─── MATERIAL PROVIDED
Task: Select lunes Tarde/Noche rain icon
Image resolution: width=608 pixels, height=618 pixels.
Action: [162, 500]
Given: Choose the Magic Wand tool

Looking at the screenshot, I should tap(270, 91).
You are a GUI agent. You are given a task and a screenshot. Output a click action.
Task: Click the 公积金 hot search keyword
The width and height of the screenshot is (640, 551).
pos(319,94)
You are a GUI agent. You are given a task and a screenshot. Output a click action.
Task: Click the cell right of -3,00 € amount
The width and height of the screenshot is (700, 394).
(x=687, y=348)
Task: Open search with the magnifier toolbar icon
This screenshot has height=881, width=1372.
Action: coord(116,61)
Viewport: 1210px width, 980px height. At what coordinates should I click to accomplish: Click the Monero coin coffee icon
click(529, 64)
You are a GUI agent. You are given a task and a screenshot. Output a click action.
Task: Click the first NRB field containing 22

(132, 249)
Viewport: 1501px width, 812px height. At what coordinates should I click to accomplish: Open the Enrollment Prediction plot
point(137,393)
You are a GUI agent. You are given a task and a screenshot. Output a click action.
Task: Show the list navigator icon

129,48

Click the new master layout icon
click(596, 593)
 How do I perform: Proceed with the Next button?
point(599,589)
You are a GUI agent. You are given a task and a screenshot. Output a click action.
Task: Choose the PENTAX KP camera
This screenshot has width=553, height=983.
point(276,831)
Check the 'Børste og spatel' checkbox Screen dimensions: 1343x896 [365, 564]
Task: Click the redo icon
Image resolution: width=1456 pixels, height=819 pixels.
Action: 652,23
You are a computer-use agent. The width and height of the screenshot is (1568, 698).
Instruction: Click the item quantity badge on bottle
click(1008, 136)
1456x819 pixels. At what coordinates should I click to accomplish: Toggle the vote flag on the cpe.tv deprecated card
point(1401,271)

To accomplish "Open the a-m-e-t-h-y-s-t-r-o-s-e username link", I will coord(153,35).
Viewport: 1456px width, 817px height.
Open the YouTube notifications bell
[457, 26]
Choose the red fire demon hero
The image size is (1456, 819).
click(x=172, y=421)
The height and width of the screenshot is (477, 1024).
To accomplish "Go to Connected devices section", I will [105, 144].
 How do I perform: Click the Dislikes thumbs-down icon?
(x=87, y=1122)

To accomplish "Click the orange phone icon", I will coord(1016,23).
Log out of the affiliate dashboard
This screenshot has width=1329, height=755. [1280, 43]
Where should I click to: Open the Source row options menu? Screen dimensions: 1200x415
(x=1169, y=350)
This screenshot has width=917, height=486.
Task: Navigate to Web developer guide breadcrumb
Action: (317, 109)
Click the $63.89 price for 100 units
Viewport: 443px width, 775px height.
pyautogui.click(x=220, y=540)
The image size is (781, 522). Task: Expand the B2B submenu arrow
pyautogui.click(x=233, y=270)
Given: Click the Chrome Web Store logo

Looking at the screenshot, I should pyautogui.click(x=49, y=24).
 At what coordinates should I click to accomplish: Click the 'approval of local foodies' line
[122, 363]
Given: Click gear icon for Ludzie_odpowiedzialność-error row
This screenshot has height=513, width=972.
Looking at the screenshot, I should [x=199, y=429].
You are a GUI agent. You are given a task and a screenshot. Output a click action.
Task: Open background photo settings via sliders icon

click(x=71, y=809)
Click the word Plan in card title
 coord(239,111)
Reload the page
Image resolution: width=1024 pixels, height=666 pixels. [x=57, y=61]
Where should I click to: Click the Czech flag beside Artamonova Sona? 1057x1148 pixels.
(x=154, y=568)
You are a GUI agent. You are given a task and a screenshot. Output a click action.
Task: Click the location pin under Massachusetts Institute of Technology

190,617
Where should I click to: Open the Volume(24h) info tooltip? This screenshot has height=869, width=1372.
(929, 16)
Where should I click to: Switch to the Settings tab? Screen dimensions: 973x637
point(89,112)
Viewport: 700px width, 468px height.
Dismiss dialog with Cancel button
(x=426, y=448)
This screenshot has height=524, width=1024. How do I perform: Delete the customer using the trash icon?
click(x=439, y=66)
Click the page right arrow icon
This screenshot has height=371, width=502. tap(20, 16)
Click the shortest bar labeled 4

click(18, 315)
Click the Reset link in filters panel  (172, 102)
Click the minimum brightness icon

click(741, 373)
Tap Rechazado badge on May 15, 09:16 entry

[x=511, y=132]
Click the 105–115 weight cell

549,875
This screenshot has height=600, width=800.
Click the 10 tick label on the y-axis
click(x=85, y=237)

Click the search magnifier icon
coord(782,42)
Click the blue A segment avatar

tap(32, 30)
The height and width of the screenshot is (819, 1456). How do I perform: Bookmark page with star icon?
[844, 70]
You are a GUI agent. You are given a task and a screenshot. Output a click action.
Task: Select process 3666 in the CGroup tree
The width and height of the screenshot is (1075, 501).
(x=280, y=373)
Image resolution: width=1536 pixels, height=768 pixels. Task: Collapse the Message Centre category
──────
EXERCISE TASK:
Reproduce the listing above word for word, starting with its first line and ending after the line that contains "Action: 652,23".

FULL RESPONSE:
Task: Select lunes Tarde/Noche rain icon
Image resolution: width=608 pixels, height=618 pixels.
Action: [162, 500]
Given: Choose the Magic Wand tool

Looking at the screenshot, I should tap(270, 91).
You are a GUI agent. You are given a task and a screenshot. Output a click action.
Task: Click the 公积金 hot search keyword
The width and height of the screenshot is (640, 551).
pos(319,94)
You are a GUI agent. You are given a task and a screenshot. Output a click action.
Task: Click the cell right of -3,00 € amount
The width and height of the screenshot is (700, 394).
(x=687, y=348)
Task: Open search with the magnifier toolbar icon
This screenshot has height=881, width=1372.
Action: coord(116,61)
Viewport: 1210px width, 980px height. At what coordinates should I click to accomplish: Click the Monero coin coffee icon
click(529, 64)
You are a GUI agent. You are given a task and a screenshot. Output a click action.
Task: Click the first NRB field containing 22

(132, 249)
Viewport: 1501px width, 812px height. At what coordinates should I click to accomplish: Open the Enrollment Prediction plot
point(137,393)
You are a GUI agent. You are given a task and a screenshot. Output a click action.
Task: Show the list navigator icon

129,48

Click the new master layout icon
click(596, 593)
 How do I perform: Proceed with the Next button?
point(599,589)
You are a GUI agent. You are given a task and a screenshot. Output a click action.
Task: Choose the PENTAX KP camera
This screenshot has width=553, height=983.
point(276,831)
Check the 'Børste og spatel' checkbox Screen dimensions: 1343x896 [365, 564]
Task: Click the redo icon
Image resolution: width=1456 pixels, height=819 pixels.
Action: 652,23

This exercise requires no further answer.